[Rd] Workaround very slow NAN/Infinities arithmetic?

Thu Sep 30 18:06:43 CEST 2021

Brodie Gaslam wrote:
> André,

> I'm not an R core member, but happen to have looked a little bit at this
> issue myself.  I've seen similar things on Skylake and Coffee Lake 2
> (9700, one generation past your latest) too.  I think it would make sense
> to have some handling of this, although I would want to show the trade-off
> with performance impacts on CPUs that are not affected by this, and on
> vectors that don't actually have NAs and similar.  I think the performance
> impact is likely to be small so long as branch prediction is active, but
> since branch prediction is involved you might need to check with different
> ratios of NAs (not for your NA bailout branch, but for e.g. interaction
> of what you add and the existing `na.rm=TRUE` logic).

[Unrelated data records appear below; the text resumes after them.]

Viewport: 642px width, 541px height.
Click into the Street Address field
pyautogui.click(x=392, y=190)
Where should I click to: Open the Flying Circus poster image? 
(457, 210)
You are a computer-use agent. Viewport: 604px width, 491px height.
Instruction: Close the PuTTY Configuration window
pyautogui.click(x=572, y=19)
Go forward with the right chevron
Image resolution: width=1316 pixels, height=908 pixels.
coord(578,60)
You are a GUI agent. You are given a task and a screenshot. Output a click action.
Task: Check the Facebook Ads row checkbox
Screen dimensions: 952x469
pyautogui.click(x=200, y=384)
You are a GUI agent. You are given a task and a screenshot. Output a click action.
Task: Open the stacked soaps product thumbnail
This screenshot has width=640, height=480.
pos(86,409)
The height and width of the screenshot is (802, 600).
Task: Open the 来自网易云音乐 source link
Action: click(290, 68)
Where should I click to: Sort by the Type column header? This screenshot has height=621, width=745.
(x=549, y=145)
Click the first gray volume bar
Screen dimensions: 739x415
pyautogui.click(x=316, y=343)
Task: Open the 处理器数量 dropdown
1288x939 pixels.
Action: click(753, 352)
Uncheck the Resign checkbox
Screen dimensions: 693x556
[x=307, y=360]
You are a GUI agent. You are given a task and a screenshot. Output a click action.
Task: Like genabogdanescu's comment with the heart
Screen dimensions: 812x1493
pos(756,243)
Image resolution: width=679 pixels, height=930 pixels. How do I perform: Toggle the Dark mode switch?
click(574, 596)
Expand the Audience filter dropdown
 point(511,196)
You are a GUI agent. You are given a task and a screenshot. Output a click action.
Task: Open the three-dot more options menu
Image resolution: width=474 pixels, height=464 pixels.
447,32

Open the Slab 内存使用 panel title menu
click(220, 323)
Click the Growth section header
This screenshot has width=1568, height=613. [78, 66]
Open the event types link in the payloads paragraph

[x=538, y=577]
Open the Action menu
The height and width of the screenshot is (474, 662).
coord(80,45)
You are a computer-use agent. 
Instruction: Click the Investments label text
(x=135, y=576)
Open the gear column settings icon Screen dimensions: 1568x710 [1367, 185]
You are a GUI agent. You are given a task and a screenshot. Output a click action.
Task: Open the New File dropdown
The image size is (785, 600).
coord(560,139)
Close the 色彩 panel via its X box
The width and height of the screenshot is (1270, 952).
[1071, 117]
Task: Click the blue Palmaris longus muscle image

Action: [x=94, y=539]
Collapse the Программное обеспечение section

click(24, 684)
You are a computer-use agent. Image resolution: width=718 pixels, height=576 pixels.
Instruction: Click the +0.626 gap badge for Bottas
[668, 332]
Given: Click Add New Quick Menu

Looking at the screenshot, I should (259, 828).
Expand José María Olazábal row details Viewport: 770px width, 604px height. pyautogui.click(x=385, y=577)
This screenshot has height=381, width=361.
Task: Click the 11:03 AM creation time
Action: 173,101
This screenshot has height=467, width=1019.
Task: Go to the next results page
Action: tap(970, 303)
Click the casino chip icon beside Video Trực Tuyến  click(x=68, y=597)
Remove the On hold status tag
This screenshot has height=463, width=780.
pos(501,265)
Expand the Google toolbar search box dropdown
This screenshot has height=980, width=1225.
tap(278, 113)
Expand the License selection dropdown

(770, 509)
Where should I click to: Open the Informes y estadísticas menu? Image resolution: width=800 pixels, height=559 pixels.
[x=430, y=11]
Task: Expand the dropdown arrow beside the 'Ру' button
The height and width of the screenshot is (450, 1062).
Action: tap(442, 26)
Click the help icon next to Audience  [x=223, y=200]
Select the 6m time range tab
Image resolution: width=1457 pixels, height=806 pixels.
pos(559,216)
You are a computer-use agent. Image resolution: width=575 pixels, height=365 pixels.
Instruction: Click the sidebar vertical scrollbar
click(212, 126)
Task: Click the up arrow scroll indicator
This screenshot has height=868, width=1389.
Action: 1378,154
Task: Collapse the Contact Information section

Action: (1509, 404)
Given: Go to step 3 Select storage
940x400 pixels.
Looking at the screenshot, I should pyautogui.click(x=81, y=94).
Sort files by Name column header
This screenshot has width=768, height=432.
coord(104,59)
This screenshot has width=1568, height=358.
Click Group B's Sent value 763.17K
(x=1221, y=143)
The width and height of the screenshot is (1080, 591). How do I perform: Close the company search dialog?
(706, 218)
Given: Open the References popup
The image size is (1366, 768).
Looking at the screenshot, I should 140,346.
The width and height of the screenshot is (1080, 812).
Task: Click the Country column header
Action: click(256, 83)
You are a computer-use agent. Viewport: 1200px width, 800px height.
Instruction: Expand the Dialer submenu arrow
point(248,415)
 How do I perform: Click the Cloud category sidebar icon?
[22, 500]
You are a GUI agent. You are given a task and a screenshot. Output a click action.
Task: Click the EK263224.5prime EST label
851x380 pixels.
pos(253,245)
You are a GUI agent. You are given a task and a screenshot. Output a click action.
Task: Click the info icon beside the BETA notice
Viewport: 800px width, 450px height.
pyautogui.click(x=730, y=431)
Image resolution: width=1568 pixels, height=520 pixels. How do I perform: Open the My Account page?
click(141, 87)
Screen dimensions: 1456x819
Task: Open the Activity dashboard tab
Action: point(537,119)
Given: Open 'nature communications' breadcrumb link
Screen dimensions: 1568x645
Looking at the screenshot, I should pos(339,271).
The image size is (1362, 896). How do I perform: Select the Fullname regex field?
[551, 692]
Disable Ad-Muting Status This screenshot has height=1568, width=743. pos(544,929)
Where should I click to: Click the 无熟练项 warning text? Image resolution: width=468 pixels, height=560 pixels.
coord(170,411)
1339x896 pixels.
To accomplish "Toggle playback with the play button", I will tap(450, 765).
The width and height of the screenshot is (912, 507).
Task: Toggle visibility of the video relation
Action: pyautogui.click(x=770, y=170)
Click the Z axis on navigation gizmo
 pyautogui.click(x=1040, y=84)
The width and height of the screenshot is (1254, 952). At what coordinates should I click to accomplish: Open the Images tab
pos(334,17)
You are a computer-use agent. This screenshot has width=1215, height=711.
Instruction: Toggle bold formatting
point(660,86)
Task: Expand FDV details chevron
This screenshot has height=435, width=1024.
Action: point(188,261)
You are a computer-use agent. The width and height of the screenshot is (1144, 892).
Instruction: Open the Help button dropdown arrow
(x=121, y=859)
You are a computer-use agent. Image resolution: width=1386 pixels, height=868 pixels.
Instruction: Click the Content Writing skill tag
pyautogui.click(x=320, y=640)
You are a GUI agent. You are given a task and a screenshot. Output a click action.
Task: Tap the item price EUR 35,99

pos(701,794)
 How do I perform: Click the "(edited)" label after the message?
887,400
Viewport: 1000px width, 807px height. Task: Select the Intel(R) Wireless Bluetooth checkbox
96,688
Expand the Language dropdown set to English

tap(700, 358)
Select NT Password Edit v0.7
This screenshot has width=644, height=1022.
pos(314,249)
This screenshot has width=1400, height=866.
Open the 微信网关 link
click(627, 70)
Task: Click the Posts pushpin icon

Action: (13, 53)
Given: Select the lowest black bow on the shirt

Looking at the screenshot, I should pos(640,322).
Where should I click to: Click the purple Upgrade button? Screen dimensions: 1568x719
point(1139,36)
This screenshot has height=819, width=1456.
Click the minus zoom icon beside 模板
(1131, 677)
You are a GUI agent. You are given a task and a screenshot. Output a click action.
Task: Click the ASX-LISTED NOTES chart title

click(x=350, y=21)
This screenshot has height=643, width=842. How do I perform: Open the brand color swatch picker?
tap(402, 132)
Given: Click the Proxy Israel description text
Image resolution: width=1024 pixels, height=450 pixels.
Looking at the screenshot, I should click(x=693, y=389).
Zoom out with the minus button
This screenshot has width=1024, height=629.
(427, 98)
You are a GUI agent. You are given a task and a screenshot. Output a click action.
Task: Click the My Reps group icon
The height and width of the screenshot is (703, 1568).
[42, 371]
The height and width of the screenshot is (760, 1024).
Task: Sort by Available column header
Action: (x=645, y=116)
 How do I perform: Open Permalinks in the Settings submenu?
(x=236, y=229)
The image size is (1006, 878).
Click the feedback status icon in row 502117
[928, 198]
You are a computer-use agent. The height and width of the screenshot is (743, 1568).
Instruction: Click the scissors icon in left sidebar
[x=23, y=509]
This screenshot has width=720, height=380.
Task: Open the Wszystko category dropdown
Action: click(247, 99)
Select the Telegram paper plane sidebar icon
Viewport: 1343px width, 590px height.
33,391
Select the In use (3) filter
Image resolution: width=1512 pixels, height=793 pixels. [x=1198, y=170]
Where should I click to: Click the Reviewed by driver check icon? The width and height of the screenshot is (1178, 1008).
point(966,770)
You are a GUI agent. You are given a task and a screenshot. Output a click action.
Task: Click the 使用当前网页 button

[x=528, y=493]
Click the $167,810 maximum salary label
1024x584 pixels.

For operators such as '+', randomly placed NAs could slow down AMD processor due to many branch mispredictions. However, the functions using long doubles are mainly "cumulative" functions such as sum, mean, cumsum, etc. They can stop at the first NA found.

> You'll also need to think of cases such as c(Inf, NA), c(NaN, NA), etc.,
> which might complicate the logic a fair bit.

When an infinity is found, the rest of the vector must be searched for infinities of the opposite side or NAs.
Mixing NaN and NAs has always been platform-dependent in R, but, on x87, it seems that the first NA/NaN met wins. Being consistent with that behavior is easy.

I wrote a first patch for the sum() function, taking in account all those special +Inf/-Inf/NA/NaN cases. Without any NA, the sum() function was 1.6% slower with my first patch on a Celeron J1900. Not a big deal, in my opinion.

However, I could easily compensate that loss (and much more) by improving the code.
By splitting the na.rm=TRUE and na.rm=FALSE code paths, I could save a useless FP comparison (for NAN), a useless CMOV (for the 'updated' variable) and useless SSE->memory->FP87 moves (high latency).

My new code is x1.75 times faster, for sum(big_vector_without_NAs, na.rm=FALSE).
It is x1.35 times faster for sum(big_vector_without_NAs, na.rm=TRUE)

Of course, it is much faster if there are any NA, because it stops at the first NA found. For infinities on AMD CPUs, it may not necessarily be faster.

-- 
Sincerely
André GILLIBERT